The boundary markers helped give some orientation to the site as we set up a base line and marked out five metres survey squares. This orientation was badly needed as we were not allowed to clear any of the vegetation as the site is within a nature reserve, which created just a few problems marking out neat five metre survey areas. (photograph courtesy Earle Seubert)

(photograph courtesy Earle Seubert) Earle just give a short patter on what we are doing if you want such as, throwing the tape through the bush, retrieving it when the catcher missed etc.

(photograph courtesy Earle Seubert)

(slides 14 19, photographs courtesy Earle Seubert) The location of unmarked graves was sought in several ways: a detailed site survey in five metre grids to map surface indications of graves such as grave furniture, mounds and depressions, an aerial photographic analysis of the small areas of the site not covered by tree canopy, a metal detector survey of the area to indicate buried evidence, one small test pit to determine what evidence the metal detector was locating, which turned out to be iron rich concrete from a grave, and shovel trenching to locate grave shadows. The shovel trenching was constricted in places by the need not to disturb the roots of Rottnest pines now growing in the cemetery but we did manage to test most of 25 sq metres and located 10 grave shadows before the weather defeated us. With the soil damp from rain the shadows were no longer visible. The finished survey looks like this (Point to the survey poster): with up to 25 unmarked graves identified. Ten of these are firmly located through their grave shadows;

(slide 20 photograph courtesy Earle Seubert) others are identified through surface findings of smashed grave furniture (slide 21, from grave in square 17, photograph courtesy Earle Seubert)

(Slide 22, rose dome from grave 4). photograph courtesy Earle Seubert) Extrapolating up from the historic plans suggested the cemetery was 66 metres long and 39.6 metres wide with an access road jutting from the limestone road into the bottom of the side of the cemetery and the top of the cemetery almost touching the limestone road. We found both the limestone road and the access road, both of which were lost in the bush and no longer used. The access road met our survey grid just after we had run out of surface evidence and were only getting metal detector hits all along a general line. The line of hits were in the location suggested by the historical evidence as the southern boundary fence and almost certainly indicate the location of a picket fence. We know at least part of the cemetery was surrounded by a white picket fence from oral evidence and historic photographs:

(slide 23). Both the boundaries in this photograph have been located on site, the southern by metal detector and the western by locating a picket still in situ: (slide 24 photograph courtesy Earle Seubert).
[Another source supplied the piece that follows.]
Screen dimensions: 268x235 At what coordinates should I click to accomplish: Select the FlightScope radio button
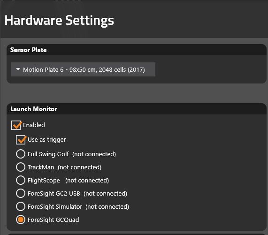[21, 180]
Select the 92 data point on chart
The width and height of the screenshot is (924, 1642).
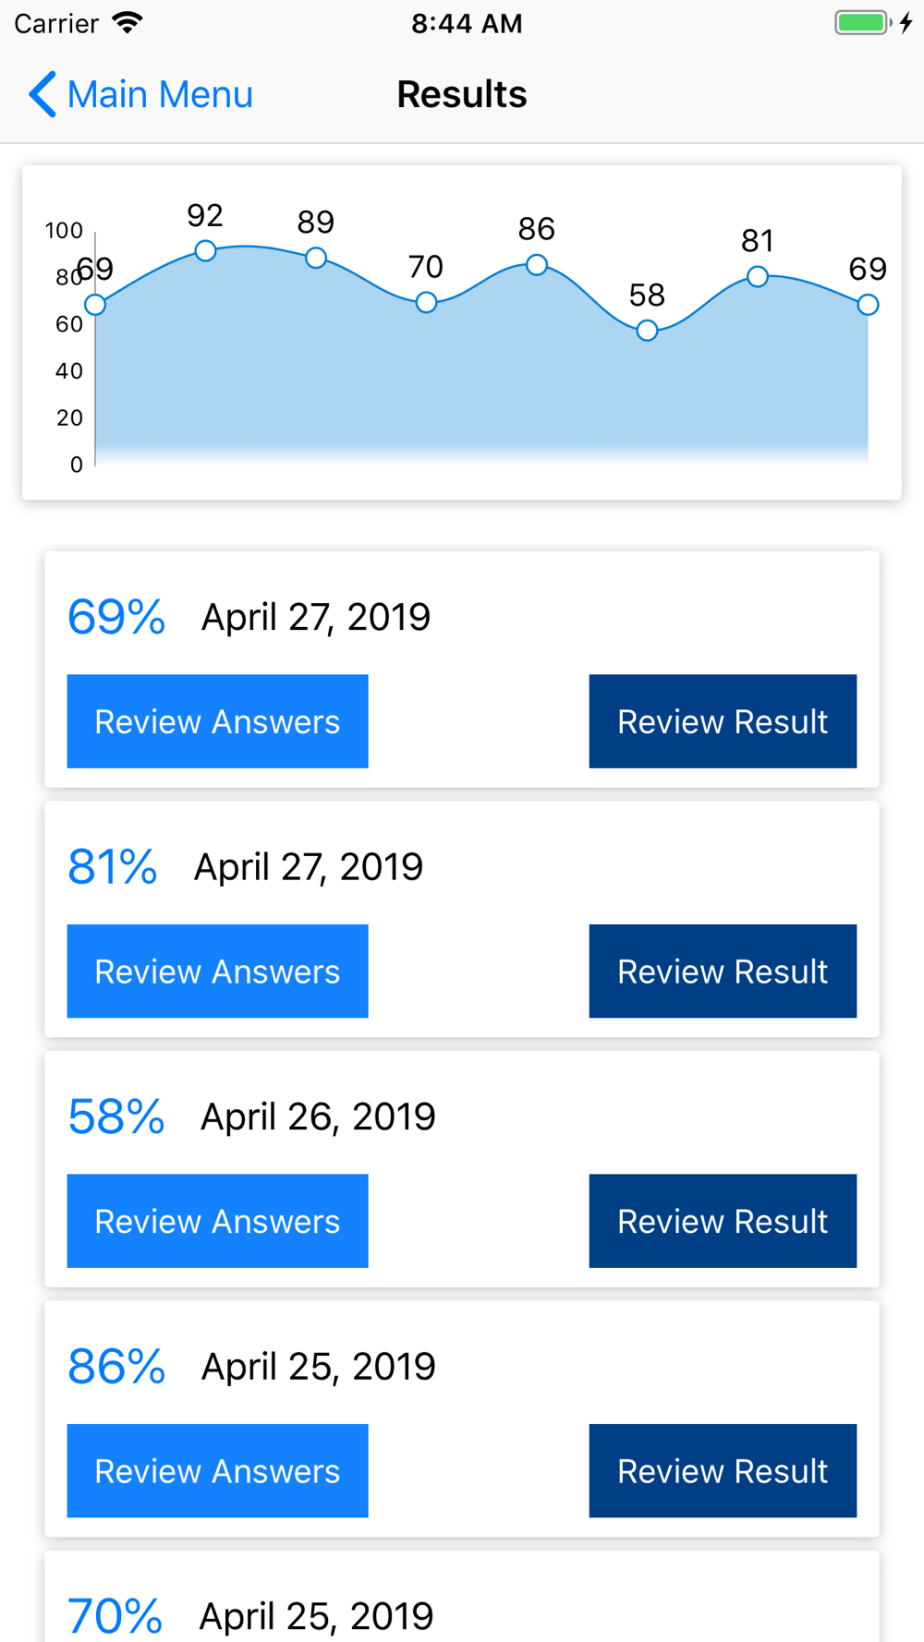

We also located some of the graves shown in these photographs. Some by surface survey, some by aerial analysis and others by finding the graves shadows in the shovel trenches. By retaking the historic photograph from the same spot: (slide 25 photograph courtesy Earle Seubert) it is easier to relate the photograph to the part of the survey area in the photograph. It is clear that graves 1,2,3,5, and 9 were not marked by headstones by the time the photograph was taken, so they are new evidence. Also we found an interesting thing about the grave shadows, which is that some of them are quite small measuring only 1 metre across. This suggests they might be cremation burials or the burials of very small children. Graves 2, 3, 9, and 10 are confirmed to be only small burials. This is the other historic photo of the cemetery

(slide 26) showing the area of Nurse Williams grave. Retaking this historic photograph was harder as there is now the trunk of a Rottnest pine tree right where the photographer was standing. However the graves indicated in squares 15, 17, 22, and 58 appear to be in cross locations. However there are more crosses then the evidence we have so far found. The cemetery has more to tell us and if the funding budget permits we will re visit the site next summer to carry on with the trenching. A trenching survey was carried out in 2009, in conjunction with the Earle Seubert, from the Friends of Woodman Point Recreation Camp [Inc].